- [Lista de exercícios]
a – No texto sobre os lixões, quantos catadores se arriscam diariamente no lixão da Estrutural?
b – Devolva, sem nenhuma alteração, o trecho do texto sobre os lixões que vai de "Além do risco" até "e Várzea Grande.".
c – Retome o texto sobre os lixões e seus catadores, dando continuidade a partir da última frase apresentada.

- [Texto do exercício]
───

O funcionamento de lixões gigantescos como o de Brasília, que recebem centenas de caminhões de resíduos por dia, transformou a atividade de catadores em profissão de alto risco, provocando mortes, mutilações e doenças em homens, mulheres e crianças. As péssimas condições de trabalho contrastam com os altos valores pagos a empresas que coletam, transportam e enterram resíduos no país.

Só em 2015, duas pessoas morreram no lixão da Estrutural, na capital federal. A última vítima foi a catadora Vandelina da Silva Lopes, atropelada por um trator de esteira que manobrava para espalhar o lixo, na madrugada de 2 de abril, uma quinta-feira. Cerca de 2 mil catadores se arriscam diariamente no local. O trabalho, ininterrupto, continua durante a madrugada, já que os caminhões de lixo chegam constantemente.

Além do risco provocado diretamente por acidentes, o alto grau de insalubridade dos lixões também é apontado como causa de mortes. Em Mato Grosso, a catadora Joana Fátima de Paula perdeu o marido, Jacinto Lúcio de Araújo, há cinco anos, vítima de doença pulmonar. Segundo Joana, os médicos avaliaram que os males de Jacinto ele teve tuberculose e infecção pulmonar, além de hanseníase estavam relacionados ao trabalho no lixão. Joana e Jacinto trabalharam juntos em depósitos irregulares de resíduos de Mato Grosso durante 18 anos, nos municípios de Sorriso e Várzea Grande.

Ele nunca fumou, mas, quando morreu, tinha os pulmões cheios de fumaça, conta Joana. Lá no lixão, pega fogo do nada, porque fica fermentando. Tem muito gás, o fogo nasce do centro da terra. Quem trabalha lá é obrigado a conviver com a fumaça, que a gente vai engolindo e enfraquecendo, diz.

De acordo com líderes do Movimento Nacional de Catadores de Materiais Recicláveis (MNCR), nos últimos anos foram registradas mortes de trabalhadores em pelo menos outros oito lixões, em Juazeiro do Norte (CE), Aura (PA), Carpina (PE), Cuiabá, Campo Grande, Jardim Gramacho (RJ), Jericinó (RJ) e Itaoca (RJ).

───

- [Linhas listadas]

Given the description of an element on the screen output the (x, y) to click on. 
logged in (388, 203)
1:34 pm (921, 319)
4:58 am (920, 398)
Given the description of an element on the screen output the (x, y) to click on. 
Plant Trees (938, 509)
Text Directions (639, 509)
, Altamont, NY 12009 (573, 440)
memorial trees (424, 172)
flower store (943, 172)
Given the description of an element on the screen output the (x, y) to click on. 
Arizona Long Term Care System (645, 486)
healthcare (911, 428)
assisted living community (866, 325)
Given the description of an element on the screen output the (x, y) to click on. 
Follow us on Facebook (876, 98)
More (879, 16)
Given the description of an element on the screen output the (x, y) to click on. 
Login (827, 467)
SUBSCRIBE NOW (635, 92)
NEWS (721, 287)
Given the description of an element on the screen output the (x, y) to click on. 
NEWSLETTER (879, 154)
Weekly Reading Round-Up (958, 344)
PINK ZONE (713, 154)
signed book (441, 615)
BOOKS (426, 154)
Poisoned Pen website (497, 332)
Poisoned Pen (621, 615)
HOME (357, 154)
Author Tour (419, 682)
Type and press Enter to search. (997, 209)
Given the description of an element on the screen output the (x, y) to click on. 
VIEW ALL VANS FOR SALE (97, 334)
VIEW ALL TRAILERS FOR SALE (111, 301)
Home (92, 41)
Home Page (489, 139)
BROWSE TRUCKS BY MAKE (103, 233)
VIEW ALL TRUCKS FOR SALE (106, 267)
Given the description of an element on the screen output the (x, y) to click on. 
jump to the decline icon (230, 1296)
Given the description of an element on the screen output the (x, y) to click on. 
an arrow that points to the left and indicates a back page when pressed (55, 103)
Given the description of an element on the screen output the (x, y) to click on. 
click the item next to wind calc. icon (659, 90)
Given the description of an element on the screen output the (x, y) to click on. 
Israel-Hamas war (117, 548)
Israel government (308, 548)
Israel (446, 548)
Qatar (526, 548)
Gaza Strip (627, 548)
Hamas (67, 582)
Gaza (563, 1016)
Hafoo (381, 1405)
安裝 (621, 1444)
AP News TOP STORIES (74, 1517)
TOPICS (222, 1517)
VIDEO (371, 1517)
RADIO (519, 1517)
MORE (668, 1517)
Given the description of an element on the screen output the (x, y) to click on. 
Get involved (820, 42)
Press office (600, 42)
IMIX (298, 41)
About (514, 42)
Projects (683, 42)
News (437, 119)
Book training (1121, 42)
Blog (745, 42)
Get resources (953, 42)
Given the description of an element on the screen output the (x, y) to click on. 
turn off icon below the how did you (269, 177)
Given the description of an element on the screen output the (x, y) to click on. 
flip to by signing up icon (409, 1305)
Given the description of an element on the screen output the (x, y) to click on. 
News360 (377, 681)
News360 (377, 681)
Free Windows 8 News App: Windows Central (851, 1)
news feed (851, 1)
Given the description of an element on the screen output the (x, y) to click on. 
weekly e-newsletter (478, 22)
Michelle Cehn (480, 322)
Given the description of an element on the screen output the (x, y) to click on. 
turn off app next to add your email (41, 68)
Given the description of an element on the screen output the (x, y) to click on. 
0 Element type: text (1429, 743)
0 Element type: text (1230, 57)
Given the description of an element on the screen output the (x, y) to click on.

───

- [Respostas por item]
a – Cerca de 2 mil catadores.

b –
Além do risco provocado diretamente por acidentes, o alto grau de insalubridade dos lixões também é apontado como causa de mortes. Em Mato Grosso, a catadora Joana Fátima de Paula perdeu o marido, Jacinto Lúcio de Araújo, há cinco anos, vítima de doença pulmonar. Segundo Joana, os médicos avaliaram que os males de Jacinto ele teve tuberculose e infecção pulmonar, além de hanseníase estavam relacionados ao trabalho no lixão. Joana e Jacinto trabalharam juntos em depósitos irregulares de resíduos de Mato Grosso durante 18 anos, nos municípios de Sorriso e Várzea Grande.

c –
A lei de resíduos sólidos, de 2010, determinou o fechamento dos lixões até agosto de 2014, mas o Distrito Federal e cerca da metade dos municípios brasileiros ainda mantêm os depósitos irregulares. Pela legislação, os catadores devem trabalhar em galpões apropriados para a triagem do material e os lixões devem ser substituídos por aterros sanitários depósitos impermeabilizados, onde há controle sobre os resíduos , que só devem receber material sem condições de ser reaproveitado, o rejeito. De acordo com levantamento de especialistas, essa fração representa apenas 10% de todo o resíduo coletado. Outros 30% são materiais que podem ser reciclados. A maior parte, 60%, é composta de restos orgânicos, que podem ser compostados ou transformados em energia por biodigestores.

Custo milionário
O Serviço de Limpeza Urbana (SLU) do Distrito Federal registra como custos de serviços em 2014 a quantia de R$ 443 milhões. No período, foram coletadas, transportadas e enterradas no lixão da Estrutural cerca de 850 mil toneladas de resíduos, o que representa custo de R$ 521 por tonelada.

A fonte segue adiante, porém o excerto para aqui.